Ce n’est pas la première fois que Tripoli connaît une pénurie d’eau. Depuis 2011, notamment à cause de la vétusté des installations, le problème est récurrent. Mais en 2019, les coupures s’étaient enchaînées pendant l’été. Il s’agissait alors de faire pression sur le gouvernement. « Depuis 2011, et notamment lors des périodes de guerre, les ressources en eau et en électricité représentent un levier politique, les groupes armés le savent.
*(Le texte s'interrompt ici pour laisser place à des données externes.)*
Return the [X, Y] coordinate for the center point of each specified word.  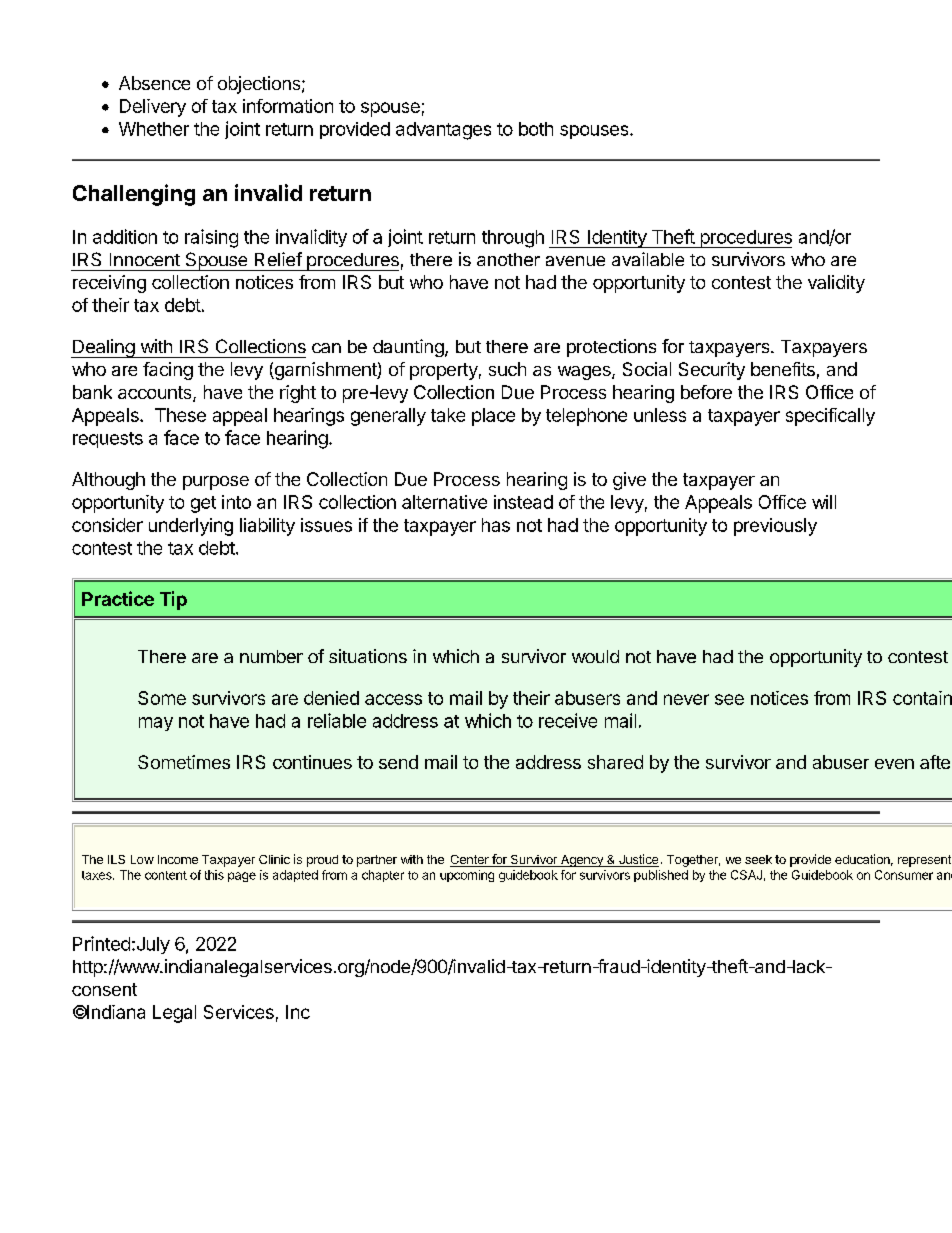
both [536, 129]
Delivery [153, 108]
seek [758, 859]
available [648, 259]
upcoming [467, 876]
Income [178, 859]
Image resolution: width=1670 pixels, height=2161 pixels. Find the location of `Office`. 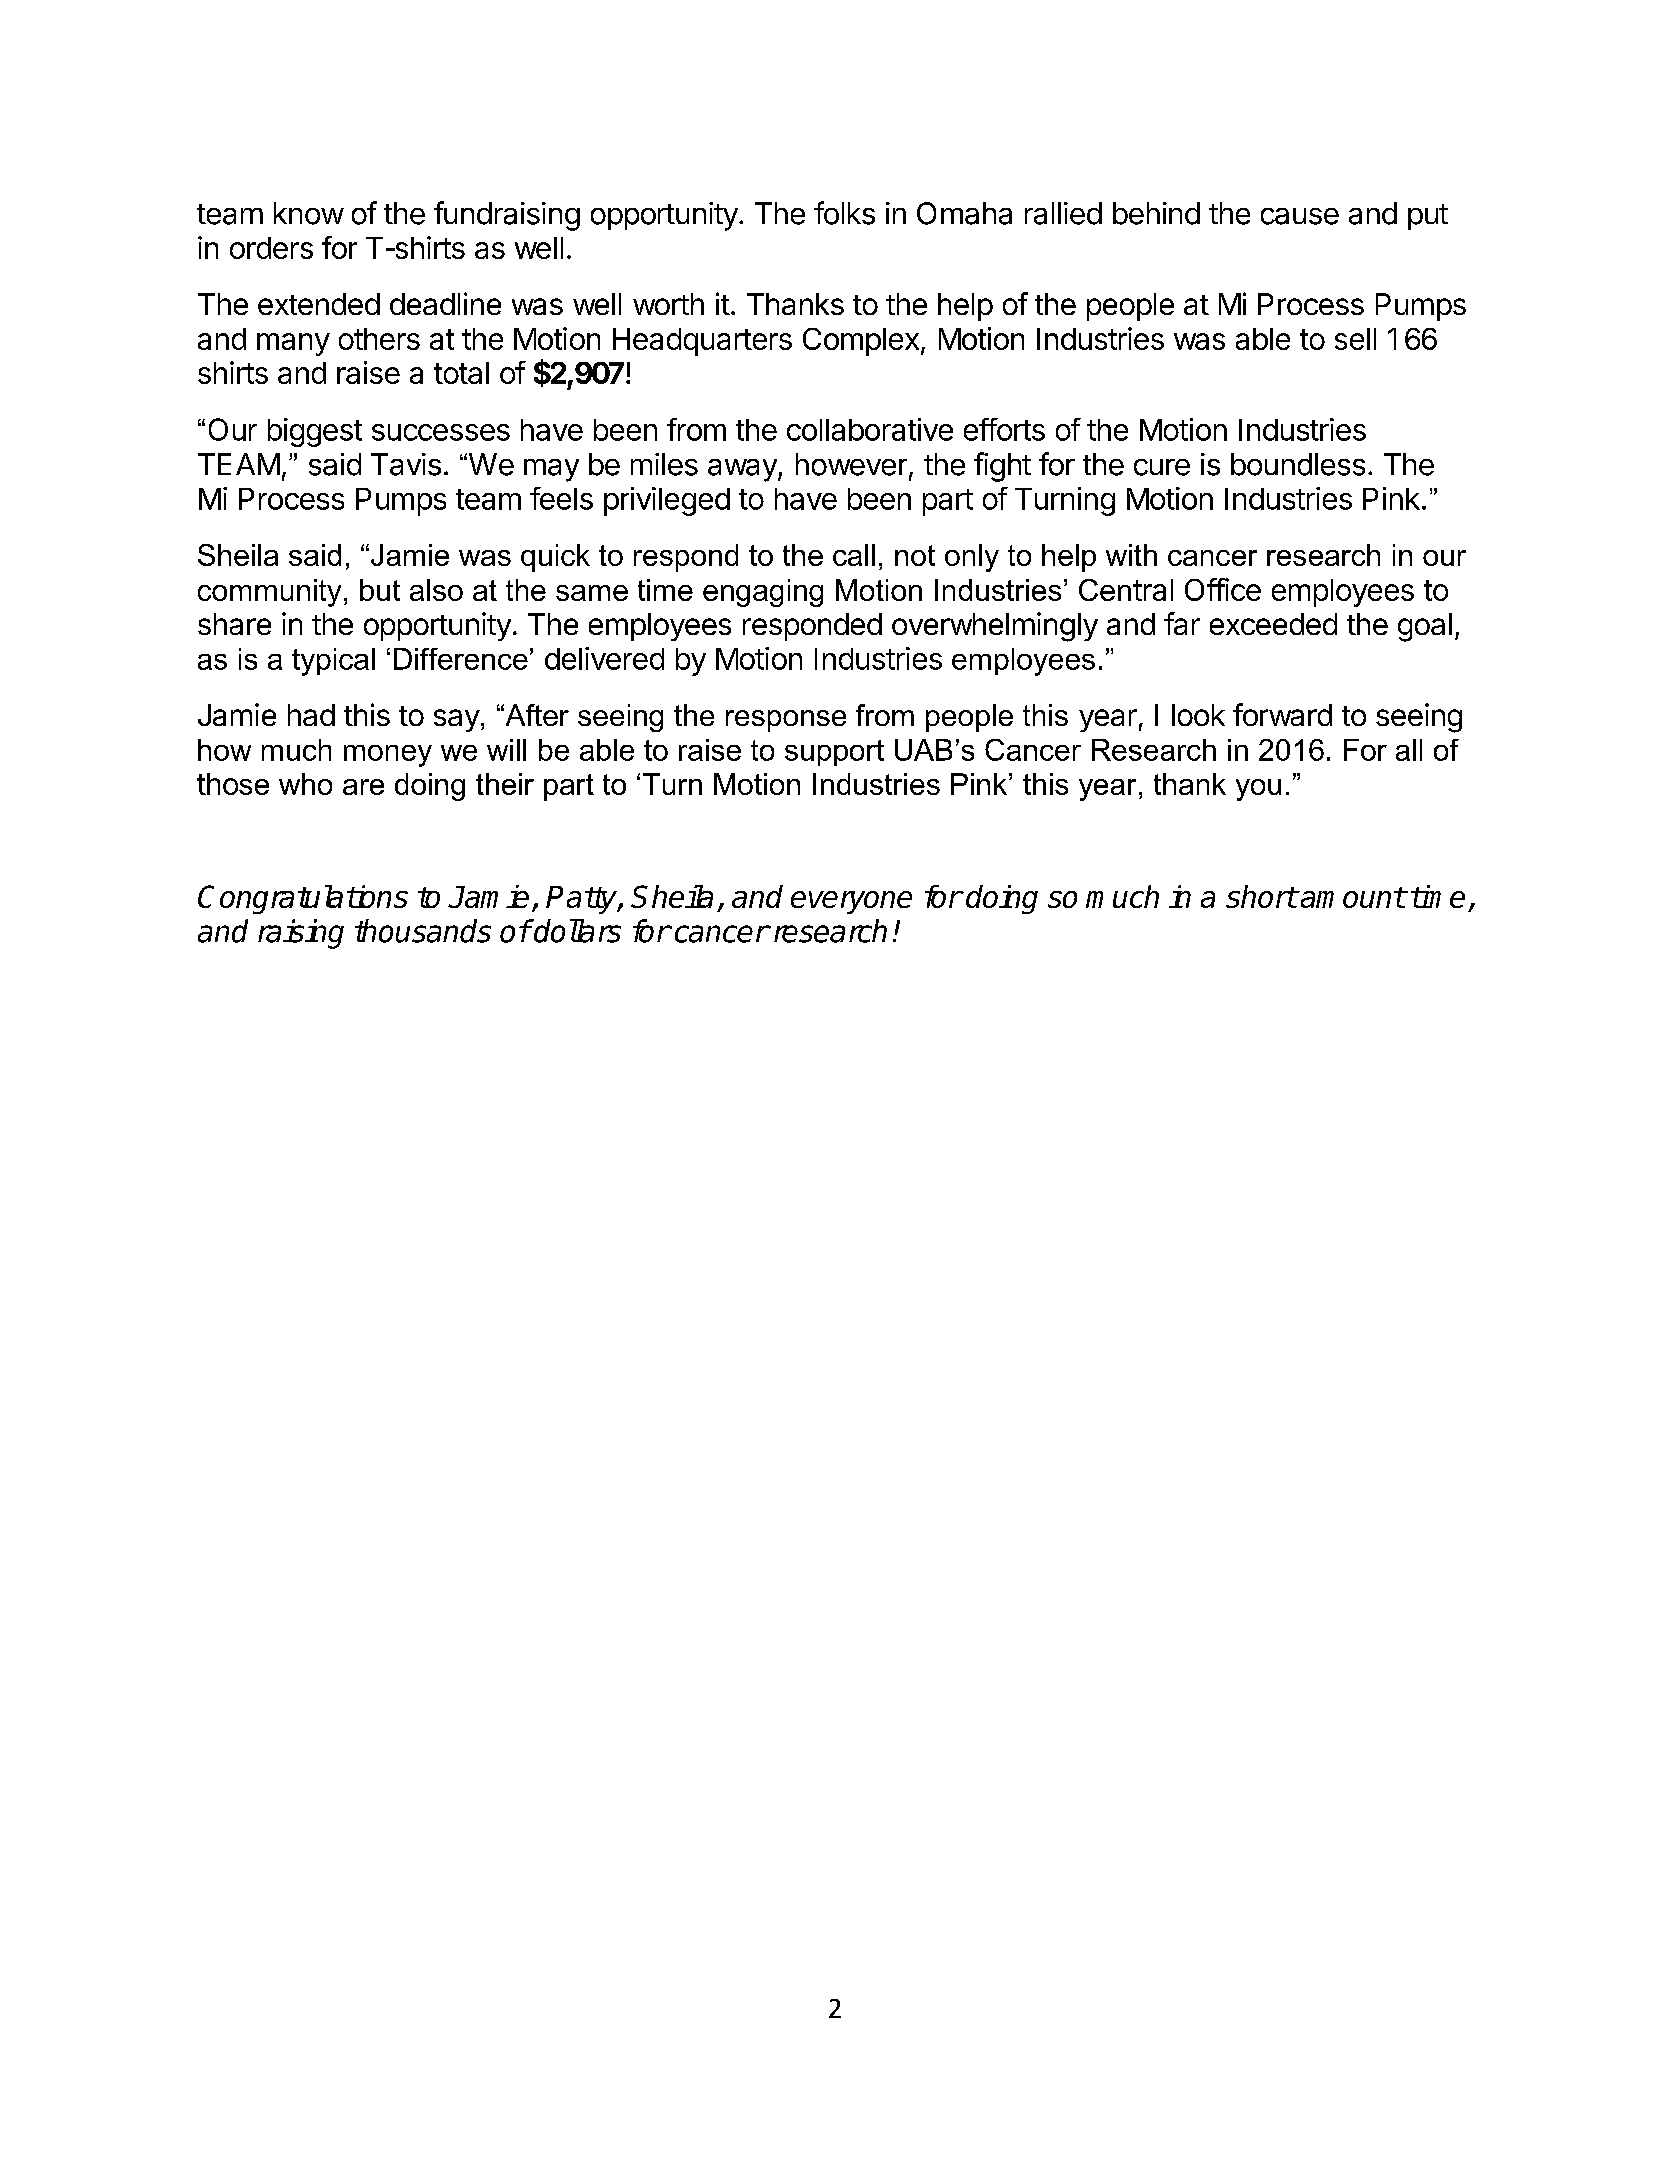

Office is located at coordinates (1223, 589).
Et ils l’exploitent pour des revendications communautaires ou personnelles », expliquait alors Lazib Mohamed Essaïd, doctorant à l’Institut français de géopolitique. Comme c’est le cas pour le GMR, cette année-là, des hommes fidèles au maréchal Haftar avaient fermé une station de pompage dans le sud-ouest de la Libye, à Jabal al-Hasawna. Ils réclamaient la libération d chef militaire Hanaish, détenu à Tripoli.
Depuis 2011 et les lutte de pouvoir entre le maréchal Haftar et le gouvernement reconnu par la communauté internationale, le contrôle de la Grande rivière artificielle est devenu un véritable plan de guerre. Il faut dire qu’avec 4 000 kilomètres de canalisations souterraines, celle-ci représente un enjeu de taille : Tripoli dépend, en termes d’accès à l’eau potable, du Fezzan. Et sur le parcours qui relie les deux régions, les luttes de pouvoir sont ravageuses. Lors de sa conquête, Haftar a scrupuleusement suivi les voies pétrolières et les sources en eau potable. De quoi réussir à assoiffer la population pour faire pression, à l’époque, sur Fayez el-Sarraj et ses alliés. Mais les Nations unies avaient alors prévenu le maréchal que priver une partie des Libyens d’eau pouvait représenter un « crime de guerre ».